Material shown below:

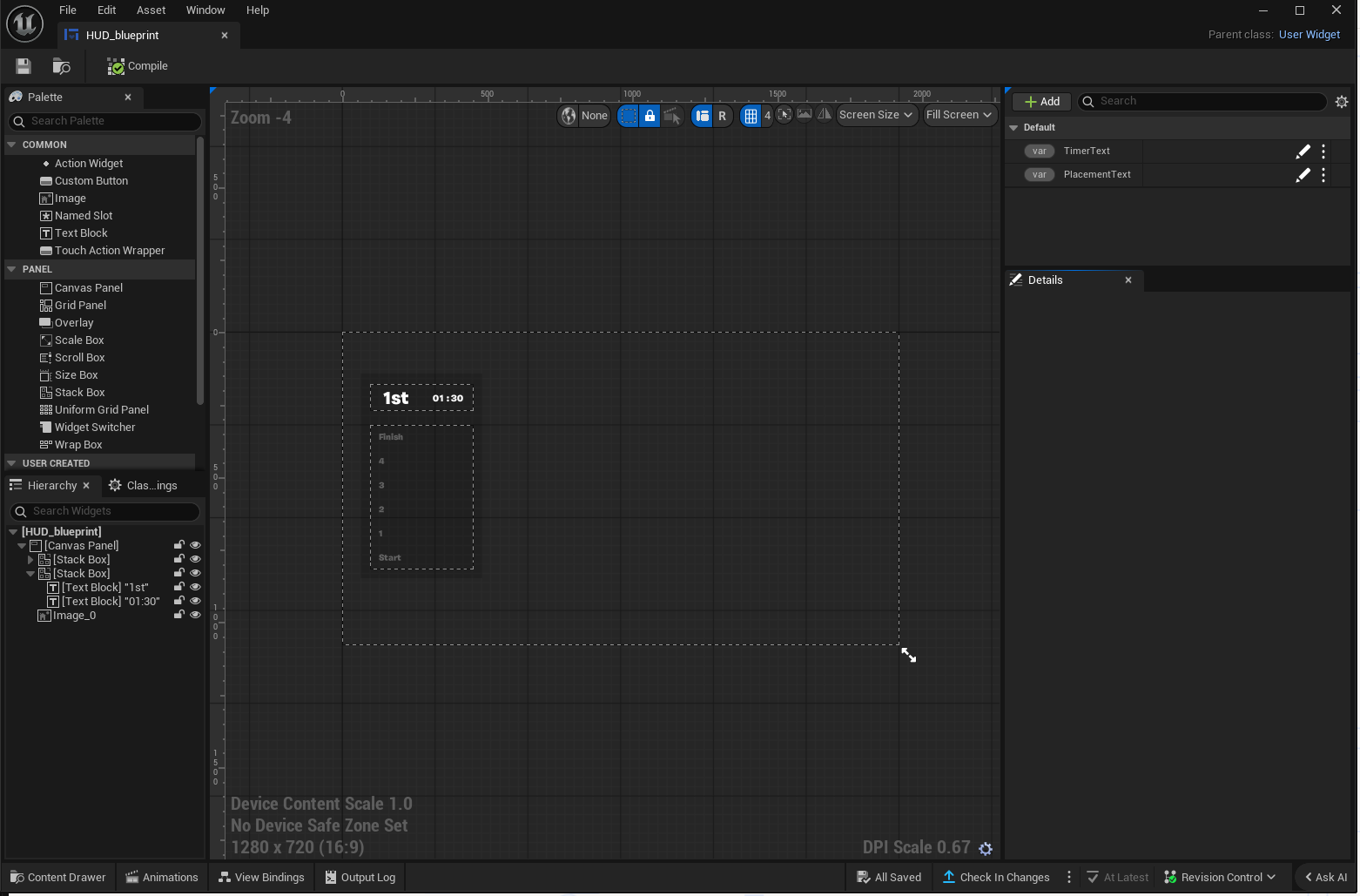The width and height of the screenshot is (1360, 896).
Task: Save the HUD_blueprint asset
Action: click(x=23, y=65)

End of Material shown.
Material shown below:

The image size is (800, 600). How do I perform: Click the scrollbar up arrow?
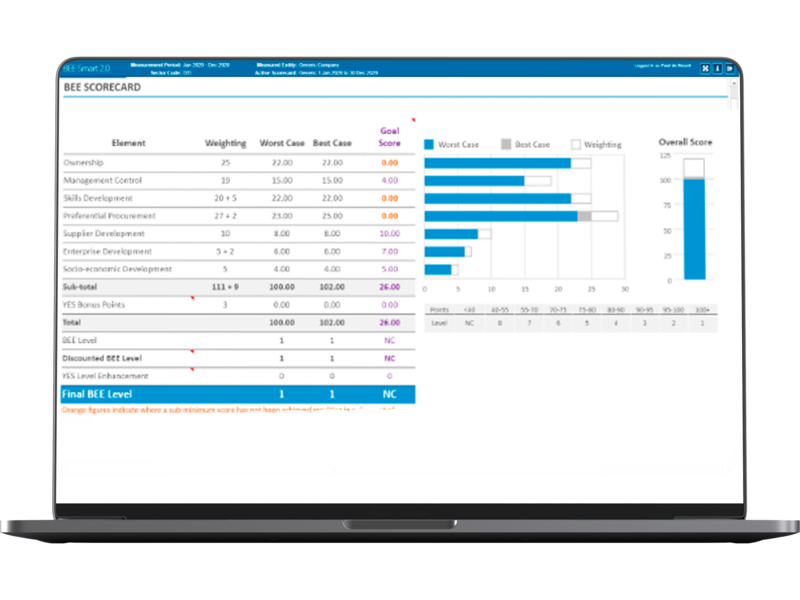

End of Material shown.
Material shown below:

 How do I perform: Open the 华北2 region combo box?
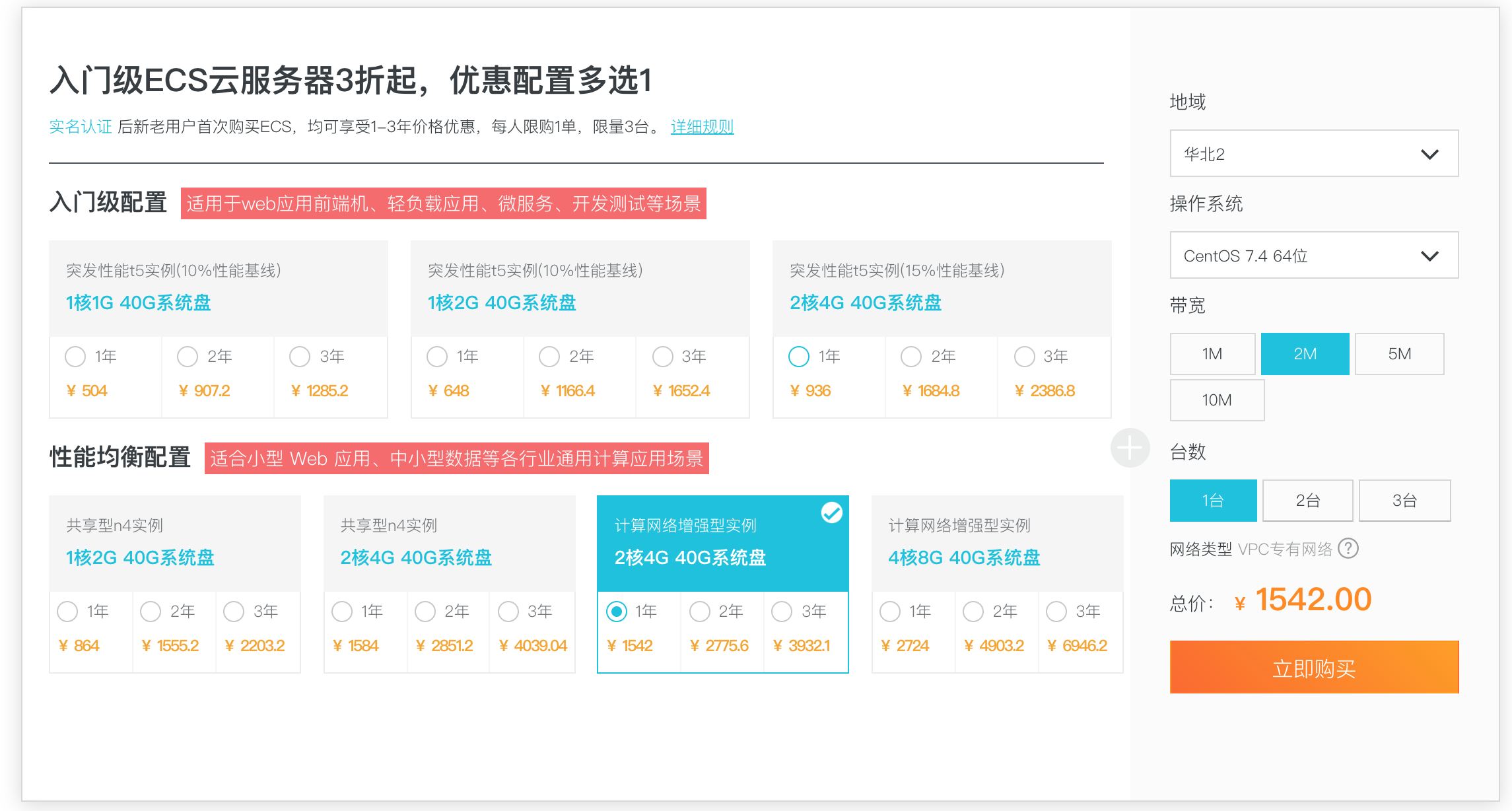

End of Material shown.

Only lines holding the word "perform" belong in the answer; copy all of them from the records.

## Answer section
The image size is (800, 600). How do I perform: Click the scrollbar up arrow?
 How do I perform: Open the 华北2 region combo box?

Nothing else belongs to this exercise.